Erik D. Wert, DO, FACOI, MPH, AAHIVS

Celebrating Pride Month

by Erik D. Wert, DO, FACOI, MPH, AAHIVS

June 17, 2024

During June, we celebrate another LGBTQIA+ Pride Month. While today many feel a sense of security in gay bars, it is important to reflect about our culture and lack of civil rights that the LGBTQIA+ shared little more than a half century ago. Homosexuality was a criminal act enforced with the same tenacity used to combat pedophilia, drug sales, and prostitution. It was not until 1973 that the American Psychological Association removed homosexuality as a mental disorder from the Diagnostic and Statistical Manual of Mental Disorders (DSM). Imagine being at your favorite bar and being arrested. This was a common occurrence in the 1960s, for nothing more than being a suspected homosexual.  

Yet on June 28, 1969, at 1:00 am, something different happened. What started out as a routine bar raid by NYPD Public Morals Officers at the Stonewall Inn on Christopher Street in Greenwich Village took a decidedly different turn. As patrons were forced out of the building and arrested, two transgender women of color took a stand against the NYPD. They fought back and they inspired others to join their defiance and ignited a six-day long resistance by Greenwich Village’s LGBTQIA+ community against the NYPD. This act of defiance ignited the conversation and debate for LGBTQIA+ rights in the United States. Pride is people finding strength, courage, and a common voice to demand equality and affect social change.  

As doctors, we need to be aware that like any other marginalized community, the LGBTQIA+ population often suffers at the hands of 21st Century medicine. LGBTQIA+ people have a history of imprisonment, involuntary commitment to mental hospitals, and extreme “treatment” to correct this perceived mental illness. Even now gay “conversion” camps exist in attempts to “treat” and convert individuals.  

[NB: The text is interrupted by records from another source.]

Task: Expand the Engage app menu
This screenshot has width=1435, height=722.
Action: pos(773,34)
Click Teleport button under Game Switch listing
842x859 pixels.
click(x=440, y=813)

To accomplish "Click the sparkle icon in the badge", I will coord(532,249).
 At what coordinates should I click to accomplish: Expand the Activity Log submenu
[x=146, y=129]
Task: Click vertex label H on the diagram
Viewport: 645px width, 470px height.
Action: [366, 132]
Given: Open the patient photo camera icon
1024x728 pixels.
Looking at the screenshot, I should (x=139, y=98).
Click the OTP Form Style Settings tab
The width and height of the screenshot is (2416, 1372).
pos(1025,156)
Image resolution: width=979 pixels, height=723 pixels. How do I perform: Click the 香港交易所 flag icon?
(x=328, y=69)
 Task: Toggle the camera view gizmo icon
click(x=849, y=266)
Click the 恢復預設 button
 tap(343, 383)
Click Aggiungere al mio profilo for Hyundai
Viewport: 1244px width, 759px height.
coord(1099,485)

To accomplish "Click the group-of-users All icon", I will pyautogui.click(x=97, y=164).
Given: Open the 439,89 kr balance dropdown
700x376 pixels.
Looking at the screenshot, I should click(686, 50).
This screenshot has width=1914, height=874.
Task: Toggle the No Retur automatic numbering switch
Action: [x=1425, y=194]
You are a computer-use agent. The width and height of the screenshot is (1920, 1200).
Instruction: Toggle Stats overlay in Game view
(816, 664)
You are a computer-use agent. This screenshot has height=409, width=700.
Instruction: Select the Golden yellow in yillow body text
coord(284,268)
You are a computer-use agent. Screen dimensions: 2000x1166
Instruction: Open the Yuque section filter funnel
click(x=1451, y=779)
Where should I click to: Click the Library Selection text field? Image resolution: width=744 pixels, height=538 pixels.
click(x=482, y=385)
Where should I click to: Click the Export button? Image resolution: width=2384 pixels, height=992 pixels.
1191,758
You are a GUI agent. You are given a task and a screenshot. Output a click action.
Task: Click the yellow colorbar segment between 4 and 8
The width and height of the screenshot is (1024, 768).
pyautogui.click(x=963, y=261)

For the past three years, some states have tried to pass laws attacking LGBTQIA+ rights. This is censorship about sexual orientation, gender identity, the use of pronouns, same-sex marriages, restricting education, and book bans. It harms public health (see https://williamsinstitute.law.ucla.edu/press/lgbt-hate-crimes-press-release/). Currently the transgender community is the focus of multiple bills which are trying to limit healthcare. Some of these laws attack the fundamental functions we as doctors provide. Violence against LGBTQIA+ people has always been a problem, being nine times more likely to be victims of violent hate crimes. Some of these laws even make it illegal for doctors to provide gender-affirming care, restricting our oath to care for individuals.

Go forward in your practice considering the following: sex is assigned at birth based on biological characteristics; sexual orientation is defined by who you are physically and/or romantically attracted to; and gender identity is one’s inner concept of self as masculine, feminine, a blend of both, or neither. Many times, as physicians we tend to forget this aspect of the social/sexual histories when we see patients. For many of us, we look at the multiple medical conditions and limited time to address all the issues. We do focus on family history since this gives us insight into what conditions a patient may be predisposed to. What makes social/sexual history less important? Osteopathic medicine is special because it concerns the entire patient, and the social/sexual history must be part of that tenant. The problem is we get little training during medical school and our residency relative to the scary topic of sex and identity, but is it any different than other aspects of patient care?

We must advocate for our patients. We must strive for compassion and empathy toward all individuals regardless of race, ethnicity, gender, disability, sexual orientation, and gender identity. We must look at how injustice affects our patients and continue to educate ourselves on the impacts on of it on our patients, and effect change in the institutions that try to limit these rights. The struggle for justice is ongoing, not only for the LGBTQIA+ population, but for all the populations we serve.


Note: The views expressed in this article are the author’s own and do not necessarily represent the views of ACOI.